The answer must consist of the records below, repeated exactly.
++++ Recorded data ++++
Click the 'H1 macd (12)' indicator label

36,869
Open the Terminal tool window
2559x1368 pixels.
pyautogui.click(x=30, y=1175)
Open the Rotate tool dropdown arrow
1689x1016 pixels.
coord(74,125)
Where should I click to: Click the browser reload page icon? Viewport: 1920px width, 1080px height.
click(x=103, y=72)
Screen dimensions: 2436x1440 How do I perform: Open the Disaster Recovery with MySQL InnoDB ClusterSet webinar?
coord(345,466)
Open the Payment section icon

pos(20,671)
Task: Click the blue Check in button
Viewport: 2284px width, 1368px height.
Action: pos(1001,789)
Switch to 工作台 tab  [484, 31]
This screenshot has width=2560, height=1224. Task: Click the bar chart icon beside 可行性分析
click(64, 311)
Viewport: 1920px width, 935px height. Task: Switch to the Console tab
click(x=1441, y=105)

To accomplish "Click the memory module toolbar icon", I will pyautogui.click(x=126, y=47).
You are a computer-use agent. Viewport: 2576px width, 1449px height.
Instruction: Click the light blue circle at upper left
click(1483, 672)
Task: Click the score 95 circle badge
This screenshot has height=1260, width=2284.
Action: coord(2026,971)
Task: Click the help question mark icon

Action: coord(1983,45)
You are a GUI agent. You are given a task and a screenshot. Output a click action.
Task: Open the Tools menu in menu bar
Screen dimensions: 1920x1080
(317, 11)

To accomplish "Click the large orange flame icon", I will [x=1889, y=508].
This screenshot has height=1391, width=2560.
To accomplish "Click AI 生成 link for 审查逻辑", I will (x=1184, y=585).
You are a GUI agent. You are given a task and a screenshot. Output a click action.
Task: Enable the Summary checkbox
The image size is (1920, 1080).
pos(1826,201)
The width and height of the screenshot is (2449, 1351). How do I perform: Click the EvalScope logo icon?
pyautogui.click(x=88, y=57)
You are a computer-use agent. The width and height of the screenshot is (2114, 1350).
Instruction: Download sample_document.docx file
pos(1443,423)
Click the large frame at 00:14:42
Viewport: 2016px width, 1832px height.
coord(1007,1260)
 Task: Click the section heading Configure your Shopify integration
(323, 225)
++++
▸ Exercise result:
Click the 'H1 macd (12)' indicator label

36,869
Open the Terminal tool window
2559x1368 pixels.
pyautogui.click(x=30, y=1175)
Open the Rotate tool dropdown arrow
1689x1016 pixels.
coord(74,125)
Where should I click to: Click the browser reload page icon? Viewport: 1920px width, 1080px height.
click(x=103, y=72)
Screen dimensions: 2436x1440 How do I perform: Open the Disaster Recovery with MySQL InnoDB ClusterSet webinar?
coord(345,466)
Open the Payment section icon

pos(20,671)
Task: Click the blue Check in button
Viewport: 2284px width, 1368px height.
Action: pos(1001,789)
Switch to 工作台 tab  [484, 31]
This screenshot has width=2560, height=1224. Task: Click the bar chart icon beside 可行性分析
click(64, 311)
Viewport: 1920px width, 935px height. Task: Switch to the Console tab
click(x=1441, y=105)

To accomplish "Click the memory module toolbar icon", I will pyautogui.click(x=126, y=47).
You are a computer-use agent. Viewport: 2576px width, 1449px height.
Instruction: Click the light blue circle at upper left
click(1483, 672)
Task: Click the score 95 circle badge
This screenshot has height=1260, width=2284.
Action: coord(2026,971)
Task: Click the help question mark icon

Action: coord(1983,45)
You are a GUI agent. You are given a task and a screenshot. Output a click action.
Task: Open the Tools menu in menu bar
Screen dimensions: 1920x1080
(317, 11)

To accomplish "Click the large orange flame icon", I will [x=1889, y=508].
This screenshot has height=1391, width=2560.
To accomplish "Click AI 生成 link for 审查逻辑", I will (x=1184, y=585).
You are a GUI agent. You are given a task and a screenshot. Output a click action.
Task: Enable the Summary checkbox
The image size is (1920, 1080).
pos(1826,201)
The width and height of the screenshot is (2449, 1351). How do I perform: Click the EvalScope logo icon?
pyautogui.click(x=88, y=57)
You are a computer-use agent. The width and height of the screenshot is (2114, 1350).
Instruction: Download sample_document.docx file
pos(1443,423)
Click the large frame at 00:14:42
Viewport: 2016px width, 1832px height.
coord(1007,1260)
 Task: Click the section heading Configure your Shopify integration
(323, 225)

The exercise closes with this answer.